# WORK ORDER
Below are some records. Return exactly the lines from the one containing "Task: Click the monitor" through the one containing "Task: Click the yellow Vegan leaf icon", both included, and only those.

Saved data entries

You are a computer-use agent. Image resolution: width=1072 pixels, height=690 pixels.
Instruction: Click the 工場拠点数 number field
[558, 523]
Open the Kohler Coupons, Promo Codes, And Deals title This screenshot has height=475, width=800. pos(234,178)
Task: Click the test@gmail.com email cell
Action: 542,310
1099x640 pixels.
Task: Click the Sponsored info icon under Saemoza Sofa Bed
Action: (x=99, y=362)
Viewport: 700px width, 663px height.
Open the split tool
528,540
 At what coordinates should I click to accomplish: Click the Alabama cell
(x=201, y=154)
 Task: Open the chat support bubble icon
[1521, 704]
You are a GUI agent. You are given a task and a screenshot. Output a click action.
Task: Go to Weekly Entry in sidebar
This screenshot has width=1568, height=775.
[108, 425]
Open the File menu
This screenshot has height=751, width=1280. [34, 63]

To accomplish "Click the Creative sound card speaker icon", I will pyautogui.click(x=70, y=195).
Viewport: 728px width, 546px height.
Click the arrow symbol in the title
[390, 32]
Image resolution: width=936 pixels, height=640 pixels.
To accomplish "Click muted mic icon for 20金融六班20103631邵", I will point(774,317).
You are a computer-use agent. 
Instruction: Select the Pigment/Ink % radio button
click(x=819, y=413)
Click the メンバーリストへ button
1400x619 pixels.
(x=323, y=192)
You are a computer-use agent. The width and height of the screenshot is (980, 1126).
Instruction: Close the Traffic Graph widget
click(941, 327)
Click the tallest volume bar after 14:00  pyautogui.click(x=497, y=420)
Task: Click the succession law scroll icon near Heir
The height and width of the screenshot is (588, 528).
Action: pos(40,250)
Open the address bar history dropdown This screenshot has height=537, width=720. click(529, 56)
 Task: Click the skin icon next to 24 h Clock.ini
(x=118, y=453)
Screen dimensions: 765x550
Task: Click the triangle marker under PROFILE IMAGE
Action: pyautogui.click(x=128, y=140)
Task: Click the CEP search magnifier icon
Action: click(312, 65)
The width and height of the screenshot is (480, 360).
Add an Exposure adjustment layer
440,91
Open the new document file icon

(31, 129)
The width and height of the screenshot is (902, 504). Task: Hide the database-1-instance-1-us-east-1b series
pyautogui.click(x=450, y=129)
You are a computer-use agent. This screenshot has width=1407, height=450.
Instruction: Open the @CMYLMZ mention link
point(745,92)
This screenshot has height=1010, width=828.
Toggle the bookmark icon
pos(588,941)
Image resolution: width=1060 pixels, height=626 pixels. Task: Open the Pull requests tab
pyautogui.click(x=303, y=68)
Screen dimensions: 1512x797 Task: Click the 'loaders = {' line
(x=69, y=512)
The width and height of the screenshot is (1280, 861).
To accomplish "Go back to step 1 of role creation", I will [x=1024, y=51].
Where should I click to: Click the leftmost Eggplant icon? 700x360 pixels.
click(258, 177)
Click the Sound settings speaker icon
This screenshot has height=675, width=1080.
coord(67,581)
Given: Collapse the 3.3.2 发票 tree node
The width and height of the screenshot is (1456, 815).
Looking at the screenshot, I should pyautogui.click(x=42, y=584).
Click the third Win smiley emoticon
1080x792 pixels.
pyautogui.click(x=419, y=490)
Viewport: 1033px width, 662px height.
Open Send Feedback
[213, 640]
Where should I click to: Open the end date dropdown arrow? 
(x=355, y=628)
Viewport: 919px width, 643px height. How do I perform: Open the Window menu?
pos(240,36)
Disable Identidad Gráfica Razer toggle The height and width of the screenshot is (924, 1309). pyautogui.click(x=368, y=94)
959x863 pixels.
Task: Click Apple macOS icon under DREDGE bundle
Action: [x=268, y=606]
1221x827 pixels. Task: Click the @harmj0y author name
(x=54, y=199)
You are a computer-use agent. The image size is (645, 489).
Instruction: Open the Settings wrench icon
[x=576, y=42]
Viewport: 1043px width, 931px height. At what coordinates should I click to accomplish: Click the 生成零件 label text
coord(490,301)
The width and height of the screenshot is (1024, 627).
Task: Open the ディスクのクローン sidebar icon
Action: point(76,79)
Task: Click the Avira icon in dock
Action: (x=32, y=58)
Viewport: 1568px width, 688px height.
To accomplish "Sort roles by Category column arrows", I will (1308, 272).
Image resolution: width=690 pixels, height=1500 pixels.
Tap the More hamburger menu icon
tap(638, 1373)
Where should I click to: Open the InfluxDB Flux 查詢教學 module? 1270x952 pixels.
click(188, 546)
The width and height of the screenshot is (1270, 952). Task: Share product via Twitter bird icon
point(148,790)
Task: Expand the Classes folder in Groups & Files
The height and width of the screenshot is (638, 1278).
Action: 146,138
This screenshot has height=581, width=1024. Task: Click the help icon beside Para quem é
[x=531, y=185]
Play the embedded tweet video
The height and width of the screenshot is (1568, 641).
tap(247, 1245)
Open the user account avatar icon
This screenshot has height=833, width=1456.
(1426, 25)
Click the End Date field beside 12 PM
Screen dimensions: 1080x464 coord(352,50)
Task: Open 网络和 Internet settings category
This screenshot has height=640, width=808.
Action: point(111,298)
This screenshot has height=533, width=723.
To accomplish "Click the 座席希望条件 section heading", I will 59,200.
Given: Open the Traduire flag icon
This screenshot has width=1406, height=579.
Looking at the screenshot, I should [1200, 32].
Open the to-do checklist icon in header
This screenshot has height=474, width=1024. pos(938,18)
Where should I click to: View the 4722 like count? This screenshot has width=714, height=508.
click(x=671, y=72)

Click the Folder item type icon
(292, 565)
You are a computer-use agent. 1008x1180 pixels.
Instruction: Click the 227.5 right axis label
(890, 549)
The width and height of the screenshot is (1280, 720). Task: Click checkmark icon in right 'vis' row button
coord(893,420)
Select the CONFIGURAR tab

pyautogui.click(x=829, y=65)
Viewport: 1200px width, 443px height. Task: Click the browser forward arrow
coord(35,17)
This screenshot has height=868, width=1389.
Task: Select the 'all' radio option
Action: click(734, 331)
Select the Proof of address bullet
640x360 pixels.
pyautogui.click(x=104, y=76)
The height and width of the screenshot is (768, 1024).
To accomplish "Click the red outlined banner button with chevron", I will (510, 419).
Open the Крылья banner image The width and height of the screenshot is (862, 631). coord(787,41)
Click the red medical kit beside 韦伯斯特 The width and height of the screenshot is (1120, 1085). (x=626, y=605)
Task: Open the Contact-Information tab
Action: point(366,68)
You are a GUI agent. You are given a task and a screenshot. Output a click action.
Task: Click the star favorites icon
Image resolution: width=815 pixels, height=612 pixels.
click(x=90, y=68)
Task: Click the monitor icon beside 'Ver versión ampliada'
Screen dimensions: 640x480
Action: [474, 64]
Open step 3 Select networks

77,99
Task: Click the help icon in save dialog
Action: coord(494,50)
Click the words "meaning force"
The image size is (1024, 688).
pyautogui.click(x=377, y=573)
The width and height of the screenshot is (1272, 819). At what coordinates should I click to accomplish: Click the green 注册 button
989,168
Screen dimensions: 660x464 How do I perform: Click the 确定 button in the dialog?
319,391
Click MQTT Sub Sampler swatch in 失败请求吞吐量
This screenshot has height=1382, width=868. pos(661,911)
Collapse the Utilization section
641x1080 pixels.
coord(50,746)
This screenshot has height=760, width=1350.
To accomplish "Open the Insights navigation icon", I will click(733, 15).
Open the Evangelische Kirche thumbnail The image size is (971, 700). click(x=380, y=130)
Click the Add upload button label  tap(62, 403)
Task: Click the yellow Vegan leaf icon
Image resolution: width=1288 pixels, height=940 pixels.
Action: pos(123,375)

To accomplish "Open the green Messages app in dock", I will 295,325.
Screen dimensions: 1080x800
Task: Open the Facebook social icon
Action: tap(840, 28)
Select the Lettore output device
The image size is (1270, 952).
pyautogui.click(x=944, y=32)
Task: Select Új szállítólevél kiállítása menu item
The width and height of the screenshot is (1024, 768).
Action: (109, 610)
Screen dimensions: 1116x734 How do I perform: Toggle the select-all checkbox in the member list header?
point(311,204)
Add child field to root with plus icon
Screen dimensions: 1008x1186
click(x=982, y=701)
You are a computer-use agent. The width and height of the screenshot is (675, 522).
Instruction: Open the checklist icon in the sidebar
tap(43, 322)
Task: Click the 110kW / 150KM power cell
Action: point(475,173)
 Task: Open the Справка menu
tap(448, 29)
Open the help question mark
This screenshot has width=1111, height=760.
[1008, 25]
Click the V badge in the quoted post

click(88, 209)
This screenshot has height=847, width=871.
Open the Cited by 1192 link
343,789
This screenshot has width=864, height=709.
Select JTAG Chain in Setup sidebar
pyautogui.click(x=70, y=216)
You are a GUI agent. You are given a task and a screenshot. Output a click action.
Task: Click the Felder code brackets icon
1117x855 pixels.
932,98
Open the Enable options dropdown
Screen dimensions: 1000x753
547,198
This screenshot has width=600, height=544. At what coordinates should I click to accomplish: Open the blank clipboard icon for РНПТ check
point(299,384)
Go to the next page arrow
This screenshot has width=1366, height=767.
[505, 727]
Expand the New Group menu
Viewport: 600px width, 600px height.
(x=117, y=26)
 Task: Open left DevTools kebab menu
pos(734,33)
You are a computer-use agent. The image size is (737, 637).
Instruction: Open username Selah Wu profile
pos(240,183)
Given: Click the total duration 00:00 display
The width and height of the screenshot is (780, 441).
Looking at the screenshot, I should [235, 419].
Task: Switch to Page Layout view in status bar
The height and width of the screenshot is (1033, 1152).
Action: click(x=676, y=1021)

# FINISHED EXERCISE
Task: Click the monitor icon beside 'Ver versión ampliada'
Screen dimensions: 640x480
Action: [474, 64]
Open step 3 Select networks

77,99
Task: Click the help icon in save dialog
Action: coord(494,50)
Click the words "meaning force"
The image size is (1024, 688).
pyautogui.click(x=377, y=573)
The width and height of the screenshot is (1272, 819). At what coordinates should I click to accomplish: Click the green 注册 button
989,168
Screen dimensions: 660x464 How do I perform: Click the 确定 button in the dialog?
319,391
Click MQTT Sub Sampler swatch in 失败请求吞吐量
This screenshot has height=1382, width=868. pos(661,911)
Collapse the Utilization section
641x1080 pixels.
coord(50,746)
This screenshot has height=760, width=1350.
To accomplish "Open the Insights navigation icon", I will click(733, 15).
Open the Evangelische Kirche thumbnail The image size is (971, 700). click(x=380, y=130)
Click the Add upload button label  tap(62, 403)
Task: Click the yellow Vegan leaf icon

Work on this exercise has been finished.